Volume 16 • Issue 25 |November 18 - 24, 2003

FILM



koch on film

“The Singing Detective” (+)
Despite the mostly negative reviews, I decided to see this film for two reasons: One, I think Robert Downey, Jr., is an interesting actor; and second, I saw the 61/2 -hour television series preceding this movie years ago and thought it was one of the best mini-series I had seen in years.

The creator of the television mini-series, Dennis Potter, reworked the television script and created a 1 1/2-hour screenplay. The television series starred Michael Gambon who was magnificent. The current movie is much less impacting than the television version; nevertheless, it is well worth your time. After seeing the film, I recommend that you rent or buy the television DVD version, so that you can compare the two.

The plot involves a writer, Dan Dark (Robert Downey Jr.), who is hospitalized for psoriasis, a painful skin condition covering his entire body. While in the hospital, fantasies and nightmares involving his early life are reenacted when he lived with his mother Betty (Carla Gugino), who lived with an abusing boyfriend and later became a prostitute. Dan is visited by his disloyal wife, Nicola (Robin Wright Penn), who with her lover, Mark (Jeremy Northam) is plotting to defraud Dan of his money and royalties. He is returned to health by the hospital psychiatrist, Dr. Gibbon (Mel Gibson).

All of the scenes are accompanied by music with the principals in the various scenes, including Downey, lip synching to appropriate tunes. The technique created by Potter is fascinating. Adrien Brody appears in a supporting role as an organized crime fantasy figure out to kill Dan in the hospital. A very funny scene involves the application of lotion in Dan’s groin area by Nurse Mills (Katie Holmes) with not unexpected consequences.  See the film before it closes.



“In the Cut” (+)
This film was universally panned, notwithstanding its outstanding director, Jane Campion, mega star Meg Ryan, and Mark Ruffalo who is always praised by the critics. The bad reviews generally mentioned the denouement as being preposterous, which it is.

The acting, however, is first rate and the seamy scenes of New York, particularly in Manhattan, are interesting. A seamy city is revealed through prostitutes, pimps and even death. In addition, rather than the usual skyscrapers, we are shown the unique water towers that also distinguish the city’s skyline.

The two principal characters are Frannie (Meg Ryan) and Detective Malloy (Mark Ruffalo). Frannie is a writer and art teacher at a racially-mixed school for difficult students. Detective Malloy is looking into the death of a young woman from Frannie’s neighborhood. The two meet during the investigation and become lovers. Frannie is fearful of a former lover, John Graham (Kevin Bacon), who now stalks her and appears to be a little loony. Bacon is normally a superb actor, but this is not one of his best roles.

Frannie’s sister, Pauline (Jennifer Jason Leigh), is a prostitute, and we are never told what led her into that lifestyle. The two women appear in the opening scene of the film. Not knowing they are sisters, one could easily conclude that they are lesbians and lovers.

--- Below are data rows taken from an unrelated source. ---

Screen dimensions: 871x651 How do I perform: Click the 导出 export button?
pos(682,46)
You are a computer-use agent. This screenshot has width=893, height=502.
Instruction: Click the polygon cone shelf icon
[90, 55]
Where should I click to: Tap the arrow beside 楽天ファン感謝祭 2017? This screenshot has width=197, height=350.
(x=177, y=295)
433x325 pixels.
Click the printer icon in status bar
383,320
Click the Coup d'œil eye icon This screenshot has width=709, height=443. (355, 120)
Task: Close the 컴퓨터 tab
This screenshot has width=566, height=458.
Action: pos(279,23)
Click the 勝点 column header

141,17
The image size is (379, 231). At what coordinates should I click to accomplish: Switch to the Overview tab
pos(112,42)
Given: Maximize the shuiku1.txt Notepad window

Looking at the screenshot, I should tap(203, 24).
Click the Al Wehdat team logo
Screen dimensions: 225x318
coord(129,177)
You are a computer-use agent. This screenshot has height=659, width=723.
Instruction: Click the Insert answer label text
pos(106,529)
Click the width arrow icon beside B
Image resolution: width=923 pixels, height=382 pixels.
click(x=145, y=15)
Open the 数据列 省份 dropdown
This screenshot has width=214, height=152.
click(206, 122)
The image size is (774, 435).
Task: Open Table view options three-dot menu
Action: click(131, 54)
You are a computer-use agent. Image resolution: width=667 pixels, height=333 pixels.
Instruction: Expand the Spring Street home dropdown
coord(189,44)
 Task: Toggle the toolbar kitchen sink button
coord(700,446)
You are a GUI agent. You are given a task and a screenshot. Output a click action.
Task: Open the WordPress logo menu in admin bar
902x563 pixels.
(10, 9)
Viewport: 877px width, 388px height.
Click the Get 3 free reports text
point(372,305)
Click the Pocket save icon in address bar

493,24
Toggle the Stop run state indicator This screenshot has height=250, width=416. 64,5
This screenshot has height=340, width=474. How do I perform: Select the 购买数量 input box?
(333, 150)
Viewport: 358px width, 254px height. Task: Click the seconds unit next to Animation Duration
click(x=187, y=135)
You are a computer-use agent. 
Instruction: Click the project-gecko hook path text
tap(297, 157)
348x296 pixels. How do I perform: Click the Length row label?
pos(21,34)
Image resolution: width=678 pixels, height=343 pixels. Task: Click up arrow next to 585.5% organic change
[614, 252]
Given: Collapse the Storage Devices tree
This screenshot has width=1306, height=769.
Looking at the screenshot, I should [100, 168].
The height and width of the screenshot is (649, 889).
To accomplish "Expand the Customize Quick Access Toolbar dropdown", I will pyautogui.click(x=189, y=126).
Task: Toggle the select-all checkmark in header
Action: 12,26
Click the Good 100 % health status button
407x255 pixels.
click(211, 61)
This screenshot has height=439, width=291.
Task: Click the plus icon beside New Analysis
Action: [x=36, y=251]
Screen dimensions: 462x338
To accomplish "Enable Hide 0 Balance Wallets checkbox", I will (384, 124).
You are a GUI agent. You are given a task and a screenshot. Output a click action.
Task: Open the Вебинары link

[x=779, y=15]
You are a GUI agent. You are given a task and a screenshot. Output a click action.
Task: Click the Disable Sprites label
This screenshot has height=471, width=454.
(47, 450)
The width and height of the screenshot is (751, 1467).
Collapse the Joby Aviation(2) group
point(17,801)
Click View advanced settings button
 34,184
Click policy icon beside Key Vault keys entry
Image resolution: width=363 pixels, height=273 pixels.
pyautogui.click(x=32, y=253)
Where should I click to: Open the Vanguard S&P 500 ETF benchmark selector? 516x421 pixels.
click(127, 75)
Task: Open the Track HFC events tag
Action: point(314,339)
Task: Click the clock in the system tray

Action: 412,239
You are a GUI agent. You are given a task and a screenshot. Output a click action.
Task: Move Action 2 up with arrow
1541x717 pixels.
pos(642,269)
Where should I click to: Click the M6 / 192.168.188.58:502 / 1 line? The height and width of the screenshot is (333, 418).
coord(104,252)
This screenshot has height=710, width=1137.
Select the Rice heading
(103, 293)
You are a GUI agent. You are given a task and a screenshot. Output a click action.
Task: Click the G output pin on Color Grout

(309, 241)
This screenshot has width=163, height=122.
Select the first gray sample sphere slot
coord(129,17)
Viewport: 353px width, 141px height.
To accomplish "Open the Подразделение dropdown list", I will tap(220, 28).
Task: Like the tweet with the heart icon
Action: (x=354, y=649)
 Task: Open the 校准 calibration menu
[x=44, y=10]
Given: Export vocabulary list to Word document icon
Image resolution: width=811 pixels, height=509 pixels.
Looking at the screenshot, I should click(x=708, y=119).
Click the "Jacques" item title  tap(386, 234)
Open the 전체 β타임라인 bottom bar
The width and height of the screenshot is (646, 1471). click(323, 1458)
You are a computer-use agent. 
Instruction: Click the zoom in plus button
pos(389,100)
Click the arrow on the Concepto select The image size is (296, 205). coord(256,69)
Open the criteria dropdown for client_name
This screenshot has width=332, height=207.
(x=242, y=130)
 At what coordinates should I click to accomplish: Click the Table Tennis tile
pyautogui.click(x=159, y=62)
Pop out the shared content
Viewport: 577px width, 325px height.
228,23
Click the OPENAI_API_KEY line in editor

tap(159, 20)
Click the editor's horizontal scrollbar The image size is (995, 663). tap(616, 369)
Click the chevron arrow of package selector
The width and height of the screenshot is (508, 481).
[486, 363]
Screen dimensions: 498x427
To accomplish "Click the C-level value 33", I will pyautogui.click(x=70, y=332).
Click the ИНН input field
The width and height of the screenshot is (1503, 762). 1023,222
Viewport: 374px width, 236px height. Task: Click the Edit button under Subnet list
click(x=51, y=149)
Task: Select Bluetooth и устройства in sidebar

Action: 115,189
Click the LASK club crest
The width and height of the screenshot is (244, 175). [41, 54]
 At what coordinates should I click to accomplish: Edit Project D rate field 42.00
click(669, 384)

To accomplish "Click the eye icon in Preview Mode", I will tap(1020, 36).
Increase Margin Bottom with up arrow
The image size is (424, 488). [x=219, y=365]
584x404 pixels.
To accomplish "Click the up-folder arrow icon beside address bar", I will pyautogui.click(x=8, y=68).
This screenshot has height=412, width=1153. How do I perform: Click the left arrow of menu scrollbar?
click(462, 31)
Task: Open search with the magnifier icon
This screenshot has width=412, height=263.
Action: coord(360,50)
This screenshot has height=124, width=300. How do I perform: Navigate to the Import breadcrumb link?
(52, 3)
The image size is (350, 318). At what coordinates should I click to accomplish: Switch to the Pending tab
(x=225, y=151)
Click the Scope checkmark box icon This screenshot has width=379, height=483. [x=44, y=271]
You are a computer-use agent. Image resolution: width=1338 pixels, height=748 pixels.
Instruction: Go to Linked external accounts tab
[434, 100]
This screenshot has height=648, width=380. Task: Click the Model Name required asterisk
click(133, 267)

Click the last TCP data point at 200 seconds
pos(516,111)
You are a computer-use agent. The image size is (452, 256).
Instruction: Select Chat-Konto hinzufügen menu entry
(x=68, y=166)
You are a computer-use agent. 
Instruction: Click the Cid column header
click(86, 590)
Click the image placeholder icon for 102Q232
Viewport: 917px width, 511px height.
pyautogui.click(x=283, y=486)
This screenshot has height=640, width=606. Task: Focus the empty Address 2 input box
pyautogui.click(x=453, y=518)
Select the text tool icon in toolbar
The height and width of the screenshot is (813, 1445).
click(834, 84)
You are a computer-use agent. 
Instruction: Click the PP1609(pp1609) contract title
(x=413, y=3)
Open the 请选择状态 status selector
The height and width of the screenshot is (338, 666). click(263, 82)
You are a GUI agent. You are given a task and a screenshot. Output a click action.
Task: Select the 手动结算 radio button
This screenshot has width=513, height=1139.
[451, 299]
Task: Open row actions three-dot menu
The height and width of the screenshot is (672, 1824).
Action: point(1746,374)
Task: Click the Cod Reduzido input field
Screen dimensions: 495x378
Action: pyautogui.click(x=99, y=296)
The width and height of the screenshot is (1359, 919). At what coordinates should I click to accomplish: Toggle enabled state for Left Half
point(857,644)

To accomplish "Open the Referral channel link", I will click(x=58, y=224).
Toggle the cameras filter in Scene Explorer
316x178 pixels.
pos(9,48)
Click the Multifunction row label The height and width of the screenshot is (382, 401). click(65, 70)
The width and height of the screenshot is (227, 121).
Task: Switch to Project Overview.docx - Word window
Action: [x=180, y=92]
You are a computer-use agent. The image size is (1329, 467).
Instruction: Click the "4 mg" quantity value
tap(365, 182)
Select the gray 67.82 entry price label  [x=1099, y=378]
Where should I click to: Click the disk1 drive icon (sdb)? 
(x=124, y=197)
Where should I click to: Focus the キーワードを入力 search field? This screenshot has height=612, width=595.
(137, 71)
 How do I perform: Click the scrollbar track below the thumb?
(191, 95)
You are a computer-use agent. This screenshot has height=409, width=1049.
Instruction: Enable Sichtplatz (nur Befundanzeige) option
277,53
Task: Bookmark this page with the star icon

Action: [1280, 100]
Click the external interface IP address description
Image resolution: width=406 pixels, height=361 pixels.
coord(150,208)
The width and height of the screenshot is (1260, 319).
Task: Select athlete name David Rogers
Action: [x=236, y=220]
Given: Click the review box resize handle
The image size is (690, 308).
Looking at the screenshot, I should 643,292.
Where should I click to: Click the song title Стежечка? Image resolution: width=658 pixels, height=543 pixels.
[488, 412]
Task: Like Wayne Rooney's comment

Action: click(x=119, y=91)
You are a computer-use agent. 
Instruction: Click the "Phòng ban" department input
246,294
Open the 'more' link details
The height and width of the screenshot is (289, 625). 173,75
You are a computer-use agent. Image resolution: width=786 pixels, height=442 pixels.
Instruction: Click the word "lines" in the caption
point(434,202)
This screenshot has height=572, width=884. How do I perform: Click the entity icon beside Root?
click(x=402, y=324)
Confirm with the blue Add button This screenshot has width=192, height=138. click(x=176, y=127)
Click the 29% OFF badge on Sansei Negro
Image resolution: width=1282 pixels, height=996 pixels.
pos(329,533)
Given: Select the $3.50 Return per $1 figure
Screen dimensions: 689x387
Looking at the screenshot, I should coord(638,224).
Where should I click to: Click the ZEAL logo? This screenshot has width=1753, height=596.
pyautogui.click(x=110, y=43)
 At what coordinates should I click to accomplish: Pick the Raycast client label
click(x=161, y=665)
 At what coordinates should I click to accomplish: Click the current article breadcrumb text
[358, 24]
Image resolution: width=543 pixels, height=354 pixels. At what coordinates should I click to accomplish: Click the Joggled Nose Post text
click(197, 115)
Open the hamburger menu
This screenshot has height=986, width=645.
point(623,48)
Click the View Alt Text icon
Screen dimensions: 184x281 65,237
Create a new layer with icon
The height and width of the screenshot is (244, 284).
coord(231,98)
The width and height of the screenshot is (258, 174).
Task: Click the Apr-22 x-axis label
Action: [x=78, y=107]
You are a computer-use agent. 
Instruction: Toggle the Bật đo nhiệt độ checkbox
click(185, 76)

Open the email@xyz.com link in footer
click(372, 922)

The movie has a very dark story and is very carnal including a scene of full nudity. Almost every scene crackles with sex both in dialogue and action. Interestingly, the dialogue, intended to be down and dirty, is no different than what is currently heard on the HBO television show “Sex and the City,” an indication of how far we have come.

After reading the negative reviews of this film, I thought I would skip it. But then I read an article in The New York Times Magazine Section extolling Mark Ruffalo’s acting ability and comparing him to the young Marlon Brando, so I decided to see it. I’m glad that I did. Yes, the denouement is ridiculous, but everything else packs a punch.